[Collected data]
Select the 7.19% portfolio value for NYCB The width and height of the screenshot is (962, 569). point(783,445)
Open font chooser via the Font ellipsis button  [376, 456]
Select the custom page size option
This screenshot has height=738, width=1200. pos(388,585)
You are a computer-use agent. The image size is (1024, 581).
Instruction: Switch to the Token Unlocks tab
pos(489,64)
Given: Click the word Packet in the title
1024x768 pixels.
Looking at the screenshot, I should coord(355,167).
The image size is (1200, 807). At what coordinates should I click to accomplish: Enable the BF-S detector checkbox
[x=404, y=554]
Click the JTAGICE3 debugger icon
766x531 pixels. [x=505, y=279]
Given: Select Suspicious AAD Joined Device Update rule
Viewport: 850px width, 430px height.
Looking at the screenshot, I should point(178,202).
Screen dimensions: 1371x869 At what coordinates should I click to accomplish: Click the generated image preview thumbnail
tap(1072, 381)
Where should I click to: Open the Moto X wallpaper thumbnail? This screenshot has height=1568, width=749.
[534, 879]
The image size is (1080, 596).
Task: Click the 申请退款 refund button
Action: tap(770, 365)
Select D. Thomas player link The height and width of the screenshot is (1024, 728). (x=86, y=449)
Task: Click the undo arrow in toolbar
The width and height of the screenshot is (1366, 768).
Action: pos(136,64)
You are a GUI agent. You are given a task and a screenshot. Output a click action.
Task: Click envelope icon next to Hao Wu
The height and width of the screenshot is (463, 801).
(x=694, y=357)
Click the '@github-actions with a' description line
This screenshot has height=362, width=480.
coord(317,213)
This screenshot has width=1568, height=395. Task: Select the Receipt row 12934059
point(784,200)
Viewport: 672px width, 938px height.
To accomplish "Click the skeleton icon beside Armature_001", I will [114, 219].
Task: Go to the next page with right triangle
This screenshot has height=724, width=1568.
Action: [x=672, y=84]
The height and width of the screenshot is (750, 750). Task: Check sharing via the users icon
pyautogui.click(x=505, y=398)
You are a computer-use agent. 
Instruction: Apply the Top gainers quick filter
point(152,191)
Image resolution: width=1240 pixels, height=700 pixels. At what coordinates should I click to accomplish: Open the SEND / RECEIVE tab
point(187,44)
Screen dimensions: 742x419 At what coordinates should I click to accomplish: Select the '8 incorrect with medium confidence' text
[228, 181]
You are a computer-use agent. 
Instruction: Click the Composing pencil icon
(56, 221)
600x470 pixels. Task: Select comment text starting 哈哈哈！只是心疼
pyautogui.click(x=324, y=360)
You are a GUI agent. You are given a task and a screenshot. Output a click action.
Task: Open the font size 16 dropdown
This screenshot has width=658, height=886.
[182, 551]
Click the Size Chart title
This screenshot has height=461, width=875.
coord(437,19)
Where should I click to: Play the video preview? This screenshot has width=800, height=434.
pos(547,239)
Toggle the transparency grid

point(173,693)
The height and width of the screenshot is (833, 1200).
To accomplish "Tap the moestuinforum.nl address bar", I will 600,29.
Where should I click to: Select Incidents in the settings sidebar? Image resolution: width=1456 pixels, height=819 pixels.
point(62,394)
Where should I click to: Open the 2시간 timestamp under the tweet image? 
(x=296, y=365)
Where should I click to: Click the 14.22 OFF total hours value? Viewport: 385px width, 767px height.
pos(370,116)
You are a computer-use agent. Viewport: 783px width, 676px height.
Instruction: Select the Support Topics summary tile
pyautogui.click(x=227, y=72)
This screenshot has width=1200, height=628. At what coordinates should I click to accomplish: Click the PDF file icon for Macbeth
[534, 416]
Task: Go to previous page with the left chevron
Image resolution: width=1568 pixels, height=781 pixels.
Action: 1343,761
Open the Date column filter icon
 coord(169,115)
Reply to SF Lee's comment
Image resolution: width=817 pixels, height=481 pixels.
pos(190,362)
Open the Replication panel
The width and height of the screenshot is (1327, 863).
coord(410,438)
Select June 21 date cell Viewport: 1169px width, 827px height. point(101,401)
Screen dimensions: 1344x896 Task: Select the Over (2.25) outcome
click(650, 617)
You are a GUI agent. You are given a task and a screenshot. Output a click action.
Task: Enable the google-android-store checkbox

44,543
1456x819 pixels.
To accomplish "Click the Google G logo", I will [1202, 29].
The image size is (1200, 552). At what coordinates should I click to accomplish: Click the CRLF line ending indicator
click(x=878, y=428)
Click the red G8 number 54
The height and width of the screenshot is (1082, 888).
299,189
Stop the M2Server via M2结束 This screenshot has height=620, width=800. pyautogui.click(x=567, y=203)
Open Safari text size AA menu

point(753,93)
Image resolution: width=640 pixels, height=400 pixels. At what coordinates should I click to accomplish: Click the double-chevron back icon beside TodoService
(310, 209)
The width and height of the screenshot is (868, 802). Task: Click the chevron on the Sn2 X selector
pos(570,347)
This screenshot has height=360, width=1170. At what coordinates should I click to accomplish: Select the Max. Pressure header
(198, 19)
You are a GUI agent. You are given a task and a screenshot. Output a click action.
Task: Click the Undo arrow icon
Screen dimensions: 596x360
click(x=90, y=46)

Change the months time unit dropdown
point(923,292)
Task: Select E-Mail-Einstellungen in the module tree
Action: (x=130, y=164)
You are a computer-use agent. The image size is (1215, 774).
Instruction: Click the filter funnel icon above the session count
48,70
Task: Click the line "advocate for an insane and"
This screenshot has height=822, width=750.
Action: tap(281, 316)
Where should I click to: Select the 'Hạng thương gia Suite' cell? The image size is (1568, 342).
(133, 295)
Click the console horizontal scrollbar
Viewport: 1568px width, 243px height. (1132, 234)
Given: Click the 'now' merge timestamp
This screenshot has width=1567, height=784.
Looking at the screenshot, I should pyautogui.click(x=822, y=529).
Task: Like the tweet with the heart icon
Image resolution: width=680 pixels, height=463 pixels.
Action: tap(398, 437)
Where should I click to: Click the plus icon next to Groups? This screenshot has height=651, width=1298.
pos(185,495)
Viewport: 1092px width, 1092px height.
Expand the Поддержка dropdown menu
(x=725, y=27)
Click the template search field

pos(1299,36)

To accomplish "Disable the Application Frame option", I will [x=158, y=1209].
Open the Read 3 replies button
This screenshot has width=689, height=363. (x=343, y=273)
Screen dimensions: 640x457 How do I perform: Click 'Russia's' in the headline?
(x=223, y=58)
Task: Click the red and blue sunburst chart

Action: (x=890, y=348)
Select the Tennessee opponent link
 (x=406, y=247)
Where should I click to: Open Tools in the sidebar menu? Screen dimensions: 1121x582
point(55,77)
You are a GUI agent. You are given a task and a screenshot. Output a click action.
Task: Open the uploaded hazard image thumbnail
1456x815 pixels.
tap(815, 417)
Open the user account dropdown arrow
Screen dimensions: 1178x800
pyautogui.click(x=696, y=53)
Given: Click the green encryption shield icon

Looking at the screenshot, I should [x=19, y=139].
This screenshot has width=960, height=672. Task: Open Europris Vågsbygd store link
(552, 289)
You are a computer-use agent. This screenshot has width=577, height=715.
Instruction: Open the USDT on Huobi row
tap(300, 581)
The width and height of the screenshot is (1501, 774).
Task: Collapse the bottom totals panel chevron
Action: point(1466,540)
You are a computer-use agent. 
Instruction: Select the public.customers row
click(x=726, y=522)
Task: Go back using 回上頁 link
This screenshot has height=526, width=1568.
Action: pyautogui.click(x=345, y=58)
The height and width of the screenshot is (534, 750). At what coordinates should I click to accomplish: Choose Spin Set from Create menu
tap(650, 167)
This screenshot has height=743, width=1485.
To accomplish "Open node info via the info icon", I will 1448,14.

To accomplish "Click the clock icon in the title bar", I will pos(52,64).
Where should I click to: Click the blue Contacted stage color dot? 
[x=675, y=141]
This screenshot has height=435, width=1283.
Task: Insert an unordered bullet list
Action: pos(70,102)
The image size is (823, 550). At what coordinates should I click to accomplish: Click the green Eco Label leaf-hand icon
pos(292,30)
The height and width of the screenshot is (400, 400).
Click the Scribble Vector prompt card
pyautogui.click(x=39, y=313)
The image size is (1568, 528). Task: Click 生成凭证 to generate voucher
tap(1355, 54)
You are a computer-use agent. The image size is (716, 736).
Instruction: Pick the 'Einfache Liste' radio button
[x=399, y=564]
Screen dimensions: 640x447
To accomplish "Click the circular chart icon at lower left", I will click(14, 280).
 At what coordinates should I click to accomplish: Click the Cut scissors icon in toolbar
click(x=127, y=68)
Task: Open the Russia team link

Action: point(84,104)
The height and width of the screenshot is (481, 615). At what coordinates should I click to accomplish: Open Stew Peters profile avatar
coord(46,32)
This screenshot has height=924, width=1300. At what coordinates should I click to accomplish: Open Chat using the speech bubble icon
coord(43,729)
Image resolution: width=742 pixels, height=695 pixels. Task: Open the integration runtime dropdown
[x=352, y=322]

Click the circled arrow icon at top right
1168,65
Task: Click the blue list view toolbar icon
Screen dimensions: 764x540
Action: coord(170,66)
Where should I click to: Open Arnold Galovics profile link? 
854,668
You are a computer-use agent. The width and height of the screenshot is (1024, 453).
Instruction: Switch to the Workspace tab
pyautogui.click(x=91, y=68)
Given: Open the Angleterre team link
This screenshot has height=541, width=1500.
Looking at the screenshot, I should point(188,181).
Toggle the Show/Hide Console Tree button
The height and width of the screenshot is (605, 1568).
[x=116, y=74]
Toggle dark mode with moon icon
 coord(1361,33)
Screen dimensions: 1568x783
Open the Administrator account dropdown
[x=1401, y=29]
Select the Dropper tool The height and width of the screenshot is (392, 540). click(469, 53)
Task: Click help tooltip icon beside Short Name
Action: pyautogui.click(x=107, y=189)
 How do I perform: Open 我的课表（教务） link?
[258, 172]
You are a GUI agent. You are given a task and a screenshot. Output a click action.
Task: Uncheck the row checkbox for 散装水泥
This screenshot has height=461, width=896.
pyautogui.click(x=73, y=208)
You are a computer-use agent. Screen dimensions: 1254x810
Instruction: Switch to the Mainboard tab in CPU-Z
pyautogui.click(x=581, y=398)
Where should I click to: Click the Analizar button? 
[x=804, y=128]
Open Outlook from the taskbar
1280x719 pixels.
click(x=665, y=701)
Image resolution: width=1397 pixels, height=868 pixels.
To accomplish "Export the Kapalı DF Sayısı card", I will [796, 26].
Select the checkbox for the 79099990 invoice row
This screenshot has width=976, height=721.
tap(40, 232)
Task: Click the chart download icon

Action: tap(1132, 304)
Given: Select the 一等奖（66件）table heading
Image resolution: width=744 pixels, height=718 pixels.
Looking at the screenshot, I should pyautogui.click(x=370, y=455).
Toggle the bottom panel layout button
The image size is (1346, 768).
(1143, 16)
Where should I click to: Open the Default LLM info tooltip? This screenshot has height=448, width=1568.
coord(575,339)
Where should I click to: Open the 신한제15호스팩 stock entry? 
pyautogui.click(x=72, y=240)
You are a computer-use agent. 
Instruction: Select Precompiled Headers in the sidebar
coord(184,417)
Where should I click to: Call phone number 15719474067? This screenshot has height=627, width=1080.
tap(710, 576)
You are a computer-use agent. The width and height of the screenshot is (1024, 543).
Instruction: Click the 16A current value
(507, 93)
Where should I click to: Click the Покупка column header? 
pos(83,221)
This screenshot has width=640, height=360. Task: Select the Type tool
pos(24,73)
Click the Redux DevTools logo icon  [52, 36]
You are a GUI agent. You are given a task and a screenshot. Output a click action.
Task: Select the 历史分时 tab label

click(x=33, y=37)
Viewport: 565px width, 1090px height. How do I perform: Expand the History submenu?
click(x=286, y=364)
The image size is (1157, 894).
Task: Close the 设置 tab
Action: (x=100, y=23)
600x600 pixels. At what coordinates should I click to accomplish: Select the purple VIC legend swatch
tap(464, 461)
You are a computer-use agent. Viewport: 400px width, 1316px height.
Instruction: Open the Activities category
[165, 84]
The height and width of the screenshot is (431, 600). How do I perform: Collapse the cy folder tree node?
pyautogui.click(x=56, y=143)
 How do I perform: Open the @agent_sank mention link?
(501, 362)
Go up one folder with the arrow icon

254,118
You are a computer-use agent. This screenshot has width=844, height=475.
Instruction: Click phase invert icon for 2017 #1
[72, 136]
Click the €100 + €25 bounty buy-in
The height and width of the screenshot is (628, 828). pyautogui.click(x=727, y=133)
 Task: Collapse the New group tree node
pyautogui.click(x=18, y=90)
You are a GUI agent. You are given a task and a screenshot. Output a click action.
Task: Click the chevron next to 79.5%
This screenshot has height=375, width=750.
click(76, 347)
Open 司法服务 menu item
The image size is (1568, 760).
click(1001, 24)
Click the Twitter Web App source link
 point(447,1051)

Work item:
The answer is a portion of the data. Write out exactly the line with "You are a computer-use agent. Viewport: 400px" and all lines after it.

Result below:
You are a computer-use agent. Viewport: 400px width, 1316px height.
Instruction: Open the Activities category
[165, 84]
The height and width of the screenshot is (431, 600). How do I perform: Collapse the cy folder tree node?
pyautogui.click(x=56, y=143)
 How do I perform: Open the @agent_sank mention link?
(501, 362)
Go up one folder with the arrow icon

254,118
You are a computer-use agent. This screenshot has width=844, height=475.
Instruction: Click phase invert icon for 2017 #1
[72, 136]
Click the €100 + €25 bounty buy-in
The height and width of the screenshot is (628, 828). pyautogui.click(x=727, y=133)
 Task: Collapse the New group tree node
pyautogui.click(x=18, y=90)
You are a GUI agent. You are given a task and a screenshot. Output a click action.
Task: Click the chevron next to 79.5%
This screenshot has height=375, width=750.
click(76, 347)
Open 司法服务 menu item
The image size is (1568, 760).
click(1001, 24)
Click the Twitter Web App source link
 point(447,1051)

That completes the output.